Entries from a dataset:

>> Begin

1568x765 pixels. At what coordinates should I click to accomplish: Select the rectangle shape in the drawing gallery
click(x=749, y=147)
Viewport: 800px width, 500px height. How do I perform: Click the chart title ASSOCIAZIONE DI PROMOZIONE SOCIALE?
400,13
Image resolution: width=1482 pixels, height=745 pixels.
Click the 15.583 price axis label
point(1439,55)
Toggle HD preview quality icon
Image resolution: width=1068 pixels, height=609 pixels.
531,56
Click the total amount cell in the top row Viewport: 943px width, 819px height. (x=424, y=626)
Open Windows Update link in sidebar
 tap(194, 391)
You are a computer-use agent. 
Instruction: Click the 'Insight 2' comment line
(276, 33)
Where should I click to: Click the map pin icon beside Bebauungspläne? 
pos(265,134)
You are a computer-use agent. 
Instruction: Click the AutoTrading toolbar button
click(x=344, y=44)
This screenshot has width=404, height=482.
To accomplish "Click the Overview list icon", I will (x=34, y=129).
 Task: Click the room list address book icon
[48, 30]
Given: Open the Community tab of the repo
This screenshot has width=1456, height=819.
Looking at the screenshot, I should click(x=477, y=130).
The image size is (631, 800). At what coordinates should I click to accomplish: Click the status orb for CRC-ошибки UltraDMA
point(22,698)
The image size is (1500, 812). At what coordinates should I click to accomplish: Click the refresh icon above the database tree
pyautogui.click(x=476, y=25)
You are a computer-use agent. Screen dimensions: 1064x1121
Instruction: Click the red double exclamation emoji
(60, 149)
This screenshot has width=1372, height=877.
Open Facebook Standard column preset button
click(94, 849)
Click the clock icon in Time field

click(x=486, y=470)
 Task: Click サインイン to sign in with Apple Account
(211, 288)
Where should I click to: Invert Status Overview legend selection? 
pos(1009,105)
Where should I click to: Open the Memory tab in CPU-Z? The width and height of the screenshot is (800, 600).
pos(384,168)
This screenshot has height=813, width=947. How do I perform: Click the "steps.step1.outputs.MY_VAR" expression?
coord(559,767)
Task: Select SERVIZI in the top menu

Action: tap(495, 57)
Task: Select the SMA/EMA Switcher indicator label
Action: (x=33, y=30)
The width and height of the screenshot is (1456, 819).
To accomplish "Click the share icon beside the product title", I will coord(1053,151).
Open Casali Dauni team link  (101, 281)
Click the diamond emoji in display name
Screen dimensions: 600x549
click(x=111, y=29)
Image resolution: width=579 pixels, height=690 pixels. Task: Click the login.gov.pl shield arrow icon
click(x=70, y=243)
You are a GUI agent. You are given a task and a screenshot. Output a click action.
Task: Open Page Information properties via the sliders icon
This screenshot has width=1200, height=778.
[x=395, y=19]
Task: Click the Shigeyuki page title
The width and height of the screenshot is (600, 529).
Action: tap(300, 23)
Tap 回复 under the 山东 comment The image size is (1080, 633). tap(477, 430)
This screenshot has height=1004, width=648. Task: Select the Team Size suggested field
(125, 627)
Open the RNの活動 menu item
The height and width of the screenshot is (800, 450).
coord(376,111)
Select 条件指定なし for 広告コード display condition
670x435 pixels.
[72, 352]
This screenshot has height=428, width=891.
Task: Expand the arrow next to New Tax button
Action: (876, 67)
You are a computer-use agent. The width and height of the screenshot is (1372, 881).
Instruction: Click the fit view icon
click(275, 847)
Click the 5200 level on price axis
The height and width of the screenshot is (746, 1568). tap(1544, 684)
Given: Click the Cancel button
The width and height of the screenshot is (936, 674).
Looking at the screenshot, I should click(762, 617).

>> End

→ **Task**: Lay out every line of the listing above as a numbered list, omitting the blank lines.

→ **The completed task**:
1. 1568x765 pixels. At what coordinates should I click to accomplish: Select the rectangle shape in the drawing gallery
2. click(x=749, y=147)
3. Viewport: 800px width, 500px height. How do I perform: Click the chart title ASSOCIAZIONE DI PROMOZIONE SOCIALE?
4. 400,13
5. Image resolution: width=1482 pixels, height=745 pixels.
6. Click the 15.583 price axis label
7. point(1439,55)
8. Toggle HD preview quality icon
9. Image resolution: width=1068 pixels, height=609 pixels.
10. 531,56
11. Click the total amount cell in the top row Viewport: 943px width, 819px height. (x=424, y=626)
12. Open Windows Update link in sidebar
13.  tap(194, 391)
14. You are a computer-use agent. 
15. Instruction: Click the 'Insight 2' comment line
16. (276, 33)
17. Where should I click to: Click the map pin icon beside Bebauungspläne? 
18. pos(265,134)
19. You are a computer-use agent. 
20. Instruction: Click the AutoTrading toolbar button
21. click(x=344, y=44)
22. This screenshot has width=404, height=482.
23. To accomplish "Click the Overview list icon", I will (x=34, y=129).
24.  Task: Click the room list address book icon
25. [48, 30]
26. Given: Open the Community tab of the repo
27. This screenshot has width=1456, height=819.
28. Looking at the screenshot, I should click(x=477, y=130).
29. The image size is (631, 800). At what coordinates should I click to accomplish: Click the status orb for CRC-ошибки UltraDMA
30. point(22,698)
31. The image size is (1500, 812). At what coordinates should I click to accomplish: Click the refresh icon above the database tree
32. pyautogui.click(x=476, y=25)
33. You are a computer-use agent. Screen dimensions: 1064x1121
34. Instruction: Click the red double exclamation emoji
35. (60, 149)
36. This screenshot has width=1372, height=877.
37. Open Facebook Standard column preset button
38. click(94, 849)
39. Click the clock icon in Time field
40. click(x=486, y=470)
41.  Task: Click サインイン to sign in with Apple Account
42. (211, 288)
43. Where should I click to: Invert Status Overview legend selection? 
44. pos(1009,105)
45. Where should I click to: Open the Memory tab in CPU-Z? The width and height of the screenshot is (800, 600).
46. pos(384,168)
47. This screenshot has height=813, width=947. How do I perform: Click the "steps.step1.outputs.MY_VAR" expression?
48. coord(559,767)
49. Task: Select SERVIZI in the top menu
50. Action: tap(495, 57)
51. Task: Select the SMA/EMA Switcher indicator label
52. Action: (x=33, y=30)
53. The width and height of the screenshot is (1456, 819).
54. To accomplish "Click the share icon beside the product title", I will coord(1053,151).
55. Open Casali Dauni team link  (101, 281)
56. Click the diamond emoji in display name
57. Screen dimensions: 600x549
58. click(x=111, y=29)
59. Image resolution: width=579 pixels, height=690 pixels. Task: Click the login.gov.pl shield arrow icon
60. click(x=70, y=243)
61. You are a GUI agent. You are given a task and a screenshot. Output a click action.
62. Task: Open Page Information properties via the sliders icon
63. This screenshot has width=1200, height=778.
64. [x=395, y=19]
65. Task: Click the Shigeyuki page title
66. The width and height of the screenshot is (600, 529).
67. Action: tap(300, 23)
68. Tap 回复 under the 山东 comment The image size is (1080, 633). tap(477, 430)
69. This screenshot has height=1004, width=648. Task: Select the Team Size suggested field
70. (125, 627)
71. Open the RNの活動 menu item
72. The height and width of the screenshot is (800, 450).
73. coord(376,111)
74. Select 条件指定なし for 広告コード display condition
75. 670x435 pixels.
76. [72, 352]
77. This screenshot has height=428, width=891.
78. Task: Expand the arrow next to New Tax button
79. Action: (876, 67)
80. You are a computer-use agent. The width and height of the screenshot is (1372, 881).
81. Instruction: Click the fit view icon
82. click(275, 847)
83. Click the 5200 level on price axis
84. The height and width of the screenshot is (746, 1568). tap(1544, 684)
85. Given: Click the Cancel button
86. The width and height of the screenshot is (936, 674).
87. Looking at the screenshot, I should click(762, 617).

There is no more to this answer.